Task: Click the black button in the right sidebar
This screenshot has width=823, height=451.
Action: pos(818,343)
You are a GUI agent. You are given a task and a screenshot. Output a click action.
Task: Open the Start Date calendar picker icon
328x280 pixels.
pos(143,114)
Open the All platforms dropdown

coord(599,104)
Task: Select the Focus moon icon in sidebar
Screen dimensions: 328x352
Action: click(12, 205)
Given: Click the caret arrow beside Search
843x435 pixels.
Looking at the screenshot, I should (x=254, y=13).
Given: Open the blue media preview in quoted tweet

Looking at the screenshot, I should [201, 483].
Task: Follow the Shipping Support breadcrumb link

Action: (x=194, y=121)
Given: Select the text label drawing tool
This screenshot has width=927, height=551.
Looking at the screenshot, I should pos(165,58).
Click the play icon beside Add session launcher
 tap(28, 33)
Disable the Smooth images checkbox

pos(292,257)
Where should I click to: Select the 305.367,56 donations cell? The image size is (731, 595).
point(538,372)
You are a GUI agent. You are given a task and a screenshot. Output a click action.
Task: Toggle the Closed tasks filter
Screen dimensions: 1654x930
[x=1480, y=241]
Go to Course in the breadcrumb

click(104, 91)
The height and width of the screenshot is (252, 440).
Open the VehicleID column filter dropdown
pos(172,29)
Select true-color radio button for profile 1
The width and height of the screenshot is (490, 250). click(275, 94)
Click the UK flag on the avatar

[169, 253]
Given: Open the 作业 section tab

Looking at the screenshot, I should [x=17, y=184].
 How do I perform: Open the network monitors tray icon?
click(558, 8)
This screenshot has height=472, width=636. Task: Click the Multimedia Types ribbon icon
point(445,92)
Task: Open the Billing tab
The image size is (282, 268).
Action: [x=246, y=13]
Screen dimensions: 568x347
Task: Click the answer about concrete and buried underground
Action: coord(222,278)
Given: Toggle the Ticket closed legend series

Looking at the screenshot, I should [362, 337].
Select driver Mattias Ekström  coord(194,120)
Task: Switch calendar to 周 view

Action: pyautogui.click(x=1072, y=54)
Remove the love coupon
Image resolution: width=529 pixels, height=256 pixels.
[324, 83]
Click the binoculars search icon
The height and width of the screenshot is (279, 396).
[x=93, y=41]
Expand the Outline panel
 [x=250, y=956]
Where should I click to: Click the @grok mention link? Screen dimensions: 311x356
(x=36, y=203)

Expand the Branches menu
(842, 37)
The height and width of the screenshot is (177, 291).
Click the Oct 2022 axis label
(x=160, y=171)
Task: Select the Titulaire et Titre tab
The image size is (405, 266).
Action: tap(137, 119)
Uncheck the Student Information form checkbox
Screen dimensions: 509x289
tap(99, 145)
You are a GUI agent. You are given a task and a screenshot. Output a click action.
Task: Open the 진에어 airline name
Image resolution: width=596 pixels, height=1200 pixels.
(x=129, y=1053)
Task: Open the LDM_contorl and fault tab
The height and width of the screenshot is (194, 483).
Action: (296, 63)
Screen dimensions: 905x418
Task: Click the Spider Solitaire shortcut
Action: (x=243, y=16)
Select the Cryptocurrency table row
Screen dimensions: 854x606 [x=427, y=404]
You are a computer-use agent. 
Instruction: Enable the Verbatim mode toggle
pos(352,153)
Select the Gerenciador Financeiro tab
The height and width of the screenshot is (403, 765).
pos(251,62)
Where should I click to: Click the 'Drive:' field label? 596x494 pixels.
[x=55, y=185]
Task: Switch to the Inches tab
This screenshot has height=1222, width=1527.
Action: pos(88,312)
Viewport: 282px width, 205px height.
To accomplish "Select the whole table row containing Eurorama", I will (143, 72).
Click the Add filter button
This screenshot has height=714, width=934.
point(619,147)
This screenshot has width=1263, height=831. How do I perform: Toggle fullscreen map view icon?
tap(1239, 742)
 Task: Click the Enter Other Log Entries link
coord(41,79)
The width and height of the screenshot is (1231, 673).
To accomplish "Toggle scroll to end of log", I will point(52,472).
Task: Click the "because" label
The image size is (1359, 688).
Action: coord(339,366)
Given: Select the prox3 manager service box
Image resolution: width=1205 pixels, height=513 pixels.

__What needs to be done__. Can you print all of the items above again, line for line, without changing anything?

__Task output__.
Task: Click the black button in the right sidebar
This screenshot has width=823, height=451.
Action: pos(818,343)
You are a GUI agent. You are given a task and a screenshot. Output a click action.
Task: Open the Start Date calendar picker icon
328x280 pixels.
pos(143,114)
Open the All platforms dropdown

coord(599,104)
Task: Select the Focus moon icon in sidebar
Screen dimensions: 328x352
Action: click(12, 205)
Given: Click the caret arrow beside Search
843x435 pixels.
Looking at the screenshot, I should (x=254, y=13).
Given: Open the blue media preview in quoted tweet

Looking at the screenshot, I should [201, 483].
Task: Follow the Shipping Support breadcrumb link

Action: (x=194, y=121)
Given: Select the text label drawing tool
This screenshot has width=927, height=551.
Looking at the screenshot, I should pos(165,58).
Click the play icon beside Add session launcher
 tap(28, 33)
Disable the Smooth images checkbox

pos(292,257)
Where should I click to: Select the 305.367,56 donations cell? The image size is (731, 595).
point(538,372)
You are a GUI agent. You are given a task and a screenshot. Output a click action.
Task: Toggle the Closed tasks filter
Screen dimensions: 1654x930
[x=1480, y=241]
Go to Course in the breadcrumb

click(104, 91)
The height and width of the screenshot is (252, 440).
Open the VehicleID column filter dropdown
pos(172,29)
Select true-color radio button for profile 1
The width and height of the screenshot is (490, 250). click(275, 94)
Click the UK flag on the avatar

[169, 253]
Given: Open the 作业 section tab

Looking at the screenshot, I should [x=17, y=184].
 How do I perform: Open the network monitors tray icon?
click(558, 8)
This screenshot has height=472, width=636. Task: Click the Multimedia Types ribbon icon
point(445,92)
Task: Open the Billing tab
The image size is (282, 268).
Action: [x=246, y=13]
Screen dimensions: 568x347
Task: Click the answer about concrete and buried underground
Action: coord(222,278)
Given: Toggle the Ticket closed legend series

Looking at the screenshot, I should [362, 337].
Select driver Mattias Ekström  coord(194,120)
Task: Switch calendar to 周 view

Action: pyautogui.click(x=1072, y=54)
Remove the love coupon
Image resolution: width=529 pixels, height=256 pixels.
[324, 83]
Click the binoculars search icon
The height and width of the screenshot is (279, 396).
[x=93, y=41]
Expand the Outline panel
 [x=250, y=956]
Where should I click to: Click the @grok mention link? Screen dimensions: 311x356
(x=36, y=203)

Expand the Branches menu
(842, 37)
The height and width of the screenshot is (177, 291).
Click the Oct 2022 axis label
(x=160, y=171)
Task: Select the Titulaire et Titre tab
The image size is (405, 266).
Action: tap(137, 119)
Uncheck the Student Information form checkbox
Screen dimensions: 509x289
tap(99, 145)
You are a GUI agent. You are given a task and a screenshot. Output a click action.
Task: Open the 진에어 airline name
Image resolution: width=596 pixels, height=1200 pixels.
(x=129, y=1053)
Task: Open the LDM_contorl and fault tab
The height and width of the screenshot is (194, 483).
Action: (296, 63)
Screen dimensions: 905x418
Task: Click the Spider Solitaire shortcut
Action: (x=243, y=16)
Select the Cryptocurrency table row
Screen dimensions: 854x606 [x=427, y=404]
You are a computer-use agent. 
Instruction: Enable the Verbatim mode toggle
pos(352,153)
Select the Gerenciador Financeiro tab
The height and width of the screenshot is (403, 765).
pos(251,62)
Where should I click to: Click the 'Drive:' field label? 596x494 pixels.
[x=55, y=185]
Task: Switch to the Inches tab
This screenshot has height=1222, width=1527.
Action: pos(88,312)
Viewport: 282px width, 205px height.
To accomplish "Select the whole table row containing Eurorama", I will (143, 72).
Click the Add filter button
This screenshot has height=714, width=934.
point(619,147)
This screenshot has width=1263, height=831. How do I perform: Toggle fullscreen map view icon?
tap(1239, 742)
 Task: Click the Enter Other Log Entries link
coord(41,79)
The width and height of the screenshot is (1231, 673).
To accomplish "Toggle scroll to end of log", I will point(52,472).
Task: Click the "because" label
The image size is (1359, 688).
Action: coord(339,366)
Given: Select the prox3 manager service box
Image resolution: width=1205 pixels, height=513 pixels.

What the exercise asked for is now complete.